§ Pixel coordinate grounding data
● ● ● ●
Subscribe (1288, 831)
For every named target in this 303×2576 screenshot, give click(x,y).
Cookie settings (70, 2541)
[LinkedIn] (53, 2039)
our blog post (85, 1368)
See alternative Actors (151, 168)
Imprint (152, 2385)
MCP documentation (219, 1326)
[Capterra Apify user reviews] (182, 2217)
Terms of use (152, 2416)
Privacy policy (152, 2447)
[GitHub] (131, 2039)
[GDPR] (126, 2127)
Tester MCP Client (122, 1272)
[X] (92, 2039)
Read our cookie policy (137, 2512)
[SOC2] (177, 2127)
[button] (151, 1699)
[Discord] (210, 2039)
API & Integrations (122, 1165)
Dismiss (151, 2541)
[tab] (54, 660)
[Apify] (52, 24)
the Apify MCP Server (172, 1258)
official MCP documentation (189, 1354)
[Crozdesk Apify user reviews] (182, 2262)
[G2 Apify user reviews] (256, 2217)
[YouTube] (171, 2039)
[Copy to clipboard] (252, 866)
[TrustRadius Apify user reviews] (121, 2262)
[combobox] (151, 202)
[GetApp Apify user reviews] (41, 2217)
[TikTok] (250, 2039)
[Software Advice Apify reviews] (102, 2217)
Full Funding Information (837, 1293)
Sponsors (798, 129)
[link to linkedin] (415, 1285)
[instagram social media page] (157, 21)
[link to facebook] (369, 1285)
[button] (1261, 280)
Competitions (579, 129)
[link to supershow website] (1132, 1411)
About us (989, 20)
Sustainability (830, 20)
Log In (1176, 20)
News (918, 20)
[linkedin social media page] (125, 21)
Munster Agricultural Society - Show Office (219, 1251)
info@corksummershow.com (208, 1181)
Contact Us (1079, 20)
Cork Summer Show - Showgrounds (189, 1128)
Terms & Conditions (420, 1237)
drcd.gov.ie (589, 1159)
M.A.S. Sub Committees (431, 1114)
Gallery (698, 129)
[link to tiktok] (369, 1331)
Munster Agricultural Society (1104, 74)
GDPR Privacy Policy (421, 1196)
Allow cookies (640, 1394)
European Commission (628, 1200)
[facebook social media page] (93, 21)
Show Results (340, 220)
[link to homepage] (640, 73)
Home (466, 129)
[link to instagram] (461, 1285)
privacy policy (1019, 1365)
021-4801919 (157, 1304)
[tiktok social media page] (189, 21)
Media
● ● ● ●
§ What to produce
The records above need to be written out again. Keep them exact.

§ Written response
Subscribe (1288, 831)
For every named target in this 303×2576 screenshot, give click(x,y).
Cookie settings (70, 2541)
[LinkedIn] (53, 2039)
our blog post (85, 1368)
See alternative Actors (151, 168)
Imprint (152, 2385)
MCP documentation (219, 1326)
[Capterra Apify user reviews] (182, 2217)
Terms of use (152, 2416)
Privacy policy (152, 2447)
[GitHub] (131, 2039)
[GDPR] (126, 2127)
Tester MCP Client (122, 1272)
[X] (92, 2039)
Read our cookie policy (137, 2512)
[SOC2] (177, 2127)
[button] (151, 1699)
[Discord] (210, 2039)
API & Integrations (122, 1165)
Dismiss (151, 2541)
[tab] (54, 660)
[Apify] (52, 24)
the Apify MCP Server (172, 1258)
official MCP documentation (189, 1354)
[Crozdesk Apify user reviews] (182, 2262)
[G2 Apify user reviews] (256, 2217)
[YouTube] (171, 2039)
[Copy to clipboard] (252, 866)
[TrustRadius Apify user reviews] (121, 2262)
[combobox] (151, 202)
[GetApp Apify user reviews] (41, 2217)
[TikTok] (250, 2039)
[Software Advice Apify reviews] (102, 2217)
Full Funding Information (837, 1293)
Sponsors (798, 129)
[link to linkedin] (415, 1285)
[instagram social media page] (157, 21)
[link to facebook] (369, 1285)
[button] (1261, 280)
Competitions (579, 129)
[link to supershow website] (1132, 1411)
About us (989, 20)
Sustainability (830, 20)
Log In (1176, 20)
News (918, 20)
[linkedin social media page] (125, 21)
Munster Agricultural Society - Show Office (219, 1251)
info@corksummershow.com (208, 1181)
Contact Us (1079, 20)
Cork Summer Show - Showgrounds (189, 1128)
Terms & Conditions (420, 1237)
drcd.gov.ie (589, 1159)
M.A.S. Sub Committees (431, 1114)
Gallery (698, 129)
[link to tiktok] (369, 1331)
Munster Agricultural Society (1104, 74)
GDPR Privacy Policy (421, 1196)
Allow cookies (640, 1394)
European Commission (628, 1200)
[facebook social media page] (93, 21)
Show Results (340, 220)
[link to homepage] (640, 73)
Home (466, 129)
[link to instagram] (461, 1285)
privacy policy (1019, 1365)
021-4801919 (157, 1304)
[tiktok social media page] (189, 21)
Media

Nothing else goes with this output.